Answer these questions using the text on representation gaps below.
(a) According to the text, what happens when a group is left out of an AI system's training data?
(b) In the text's example, what share of the training data is made up by a group that is 40 percent of the population?
(c) Which groups does the text say clinical trial data has historically underrepresented?

▶ _Supplied text_:
################

Who Gets Left Out
Every AI system is built by some people, using data produced by some people, for some intended users. The question of who appears in that data — and who does not — turns out to be one of the most important fairness questions in all of AI. When a group is left out of the training data, the AI performs worse for that group. And the groups most often left out tend to be the groups with the least power to complain about it.
What Is a Representation Gap?
A representation gap is a disparity between how often a group appears in the training data and how often that group appears in the real world (or in the population the AI will be used on). If a group makes up 40 percent of the population but only 5 percent of the training data, the model has far fewer examples of that group to learn from. Its predictions for that group will be less reliable. This does not automatically mean the model is wrong about everything for that group. But it means the model's weaknesses are concentrated there — and its mistakes are more likely to affect people in the underrepresented group.
A representation gap occurs when a group is much less present in training data than in the real population. Models learn less about underrepresented groups and perform worse for them.
Representation gaps show up in almost every domain where AI is built: Images: many facial recognition and image classification datasets have been heavily skewed toward people from North America and Europe, under-representing people from Africa, Asia, and Latin America. Language: most large language models are trained on text from the internet, which skews toward English and toward the demographics with high internet access and writing activity. Medical data: clinical trial data has historically underrepresented women, older patients, and people of color — because trials were often run on easier-to-recruit populations. Speech recognition: voice interfaces trained on standard American English accents perform significantly worse for speakers with other accents, dialects, or speech patterns.

################

▶ _Provided material_:
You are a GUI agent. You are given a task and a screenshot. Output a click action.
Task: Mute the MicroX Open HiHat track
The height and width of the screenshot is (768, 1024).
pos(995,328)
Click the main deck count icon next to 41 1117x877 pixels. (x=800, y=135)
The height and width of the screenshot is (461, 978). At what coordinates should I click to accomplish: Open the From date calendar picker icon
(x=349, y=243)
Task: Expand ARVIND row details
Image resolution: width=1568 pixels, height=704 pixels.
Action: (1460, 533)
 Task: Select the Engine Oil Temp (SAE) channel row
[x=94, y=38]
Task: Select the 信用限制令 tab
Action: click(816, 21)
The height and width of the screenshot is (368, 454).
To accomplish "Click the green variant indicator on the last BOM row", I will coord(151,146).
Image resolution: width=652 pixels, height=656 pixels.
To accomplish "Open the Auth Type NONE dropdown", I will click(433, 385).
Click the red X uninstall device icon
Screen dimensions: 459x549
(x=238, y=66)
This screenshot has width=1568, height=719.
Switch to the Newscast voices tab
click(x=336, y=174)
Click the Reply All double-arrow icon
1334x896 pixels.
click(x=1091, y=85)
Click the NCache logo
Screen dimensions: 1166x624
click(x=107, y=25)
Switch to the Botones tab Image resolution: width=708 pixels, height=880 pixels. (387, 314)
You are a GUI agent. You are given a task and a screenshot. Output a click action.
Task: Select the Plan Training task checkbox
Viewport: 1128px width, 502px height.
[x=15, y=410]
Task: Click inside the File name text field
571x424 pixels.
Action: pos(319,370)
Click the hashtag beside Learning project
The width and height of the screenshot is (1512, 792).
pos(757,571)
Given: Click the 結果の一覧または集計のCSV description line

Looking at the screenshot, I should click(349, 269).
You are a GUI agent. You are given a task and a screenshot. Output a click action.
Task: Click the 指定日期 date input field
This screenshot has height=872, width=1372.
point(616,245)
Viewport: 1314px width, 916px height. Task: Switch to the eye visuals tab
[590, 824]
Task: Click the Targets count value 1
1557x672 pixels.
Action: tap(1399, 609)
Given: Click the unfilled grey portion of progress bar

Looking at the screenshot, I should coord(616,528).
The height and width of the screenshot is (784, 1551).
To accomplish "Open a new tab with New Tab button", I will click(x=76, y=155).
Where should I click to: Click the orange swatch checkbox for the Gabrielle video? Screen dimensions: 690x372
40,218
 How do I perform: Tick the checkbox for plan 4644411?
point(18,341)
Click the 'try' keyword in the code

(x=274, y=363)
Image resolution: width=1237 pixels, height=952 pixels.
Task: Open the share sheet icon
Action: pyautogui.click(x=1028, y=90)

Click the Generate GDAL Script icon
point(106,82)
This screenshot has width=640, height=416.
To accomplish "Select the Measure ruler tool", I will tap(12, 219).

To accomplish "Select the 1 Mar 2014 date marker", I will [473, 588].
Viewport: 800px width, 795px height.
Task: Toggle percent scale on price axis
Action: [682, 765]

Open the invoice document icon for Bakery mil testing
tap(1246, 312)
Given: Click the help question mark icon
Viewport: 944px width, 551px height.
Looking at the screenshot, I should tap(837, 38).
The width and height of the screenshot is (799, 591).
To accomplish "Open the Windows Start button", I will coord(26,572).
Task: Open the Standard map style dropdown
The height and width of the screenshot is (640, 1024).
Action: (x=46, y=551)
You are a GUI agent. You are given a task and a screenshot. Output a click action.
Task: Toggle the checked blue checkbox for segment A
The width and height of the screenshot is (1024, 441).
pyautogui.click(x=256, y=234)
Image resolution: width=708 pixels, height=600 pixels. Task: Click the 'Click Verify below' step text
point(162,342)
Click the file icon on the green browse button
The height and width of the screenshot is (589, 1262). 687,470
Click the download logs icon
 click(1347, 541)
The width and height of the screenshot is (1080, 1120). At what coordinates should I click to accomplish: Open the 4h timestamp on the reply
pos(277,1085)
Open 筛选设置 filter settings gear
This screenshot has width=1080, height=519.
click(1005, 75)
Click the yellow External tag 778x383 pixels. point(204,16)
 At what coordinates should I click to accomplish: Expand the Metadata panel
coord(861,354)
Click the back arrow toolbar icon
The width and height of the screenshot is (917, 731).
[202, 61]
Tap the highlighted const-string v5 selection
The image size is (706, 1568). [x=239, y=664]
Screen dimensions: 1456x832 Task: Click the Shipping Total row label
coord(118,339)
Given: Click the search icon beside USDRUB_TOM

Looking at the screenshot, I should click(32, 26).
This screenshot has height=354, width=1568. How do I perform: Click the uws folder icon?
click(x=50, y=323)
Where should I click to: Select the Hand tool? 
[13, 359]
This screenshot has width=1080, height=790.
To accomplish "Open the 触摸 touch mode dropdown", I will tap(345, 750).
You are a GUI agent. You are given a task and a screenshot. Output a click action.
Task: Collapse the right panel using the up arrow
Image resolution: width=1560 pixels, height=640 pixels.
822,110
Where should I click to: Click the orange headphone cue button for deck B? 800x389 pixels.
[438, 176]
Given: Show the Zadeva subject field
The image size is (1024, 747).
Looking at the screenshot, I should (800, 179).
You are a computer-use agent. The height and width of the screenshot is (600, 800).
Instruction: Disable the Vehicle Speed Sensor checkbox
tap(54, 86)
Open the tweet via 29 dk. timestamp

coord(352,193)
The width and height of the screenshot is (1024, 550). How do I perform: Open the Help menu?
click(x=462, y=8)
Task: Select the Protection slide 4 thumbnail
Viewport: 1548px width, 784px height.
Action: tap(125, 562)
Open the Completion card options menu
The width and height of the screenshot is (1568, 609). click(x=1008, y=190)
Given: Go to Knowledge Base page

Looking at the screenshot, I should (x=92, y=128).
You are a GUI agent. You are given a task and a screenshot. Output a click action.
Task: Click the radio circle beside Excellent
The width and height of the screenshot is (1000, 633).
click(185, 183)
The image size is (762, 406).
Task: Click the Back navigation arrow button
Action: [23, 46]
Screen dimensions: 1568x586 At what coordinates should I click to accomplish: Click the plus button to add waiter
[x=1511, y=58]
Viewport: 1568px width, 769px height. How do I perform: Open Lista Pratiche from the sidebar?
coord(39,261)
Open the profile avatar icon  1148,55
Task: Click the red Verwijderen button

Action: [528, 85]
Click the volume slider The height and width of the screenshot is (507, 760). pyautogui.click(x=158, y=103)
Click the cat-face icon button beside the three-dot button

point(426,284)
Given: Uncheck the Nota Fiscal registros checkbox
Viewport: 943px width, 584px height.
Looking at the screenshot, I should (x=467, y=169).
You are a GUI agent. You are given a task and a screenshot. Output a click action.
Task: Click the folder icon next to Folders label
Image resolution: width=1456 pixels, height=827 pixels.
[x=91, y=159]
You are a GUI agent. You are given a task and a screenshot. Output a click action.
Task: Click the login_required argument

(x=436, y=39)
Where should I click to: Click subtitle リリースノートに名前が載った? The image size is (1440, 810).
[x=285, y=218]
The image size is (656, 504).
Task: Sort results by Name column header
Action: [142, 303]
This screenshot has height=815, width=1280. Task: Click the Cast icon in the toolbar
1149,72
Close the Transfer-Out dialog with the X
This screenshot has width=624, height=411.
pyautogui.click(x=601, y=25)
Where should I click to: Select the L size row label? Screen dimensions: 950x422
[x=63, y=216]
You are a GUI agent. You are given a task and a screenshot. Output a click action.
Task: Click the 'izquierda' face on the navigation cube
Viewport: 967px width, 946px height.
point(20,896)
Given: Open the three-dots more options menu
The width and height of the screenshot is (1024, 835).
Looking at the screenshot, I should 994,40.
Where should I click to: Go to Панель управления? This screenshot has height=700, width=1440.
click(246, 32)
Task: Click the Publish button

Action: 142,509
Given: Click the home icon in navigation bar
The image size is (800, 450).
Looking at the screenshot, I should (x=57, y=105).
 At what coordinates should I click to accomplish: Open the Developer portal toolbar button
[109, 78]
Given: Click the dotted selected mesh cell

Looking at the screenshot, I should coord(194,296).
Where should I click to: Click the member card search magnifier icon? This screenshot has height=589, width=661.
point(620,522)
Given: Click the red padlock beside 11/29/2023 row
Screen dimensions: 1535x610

################

▶ _Answer for the task_:
(a) The AI performs worse for that group.
(b) Only 5 percent.
(c) Women, older patients, and people of color.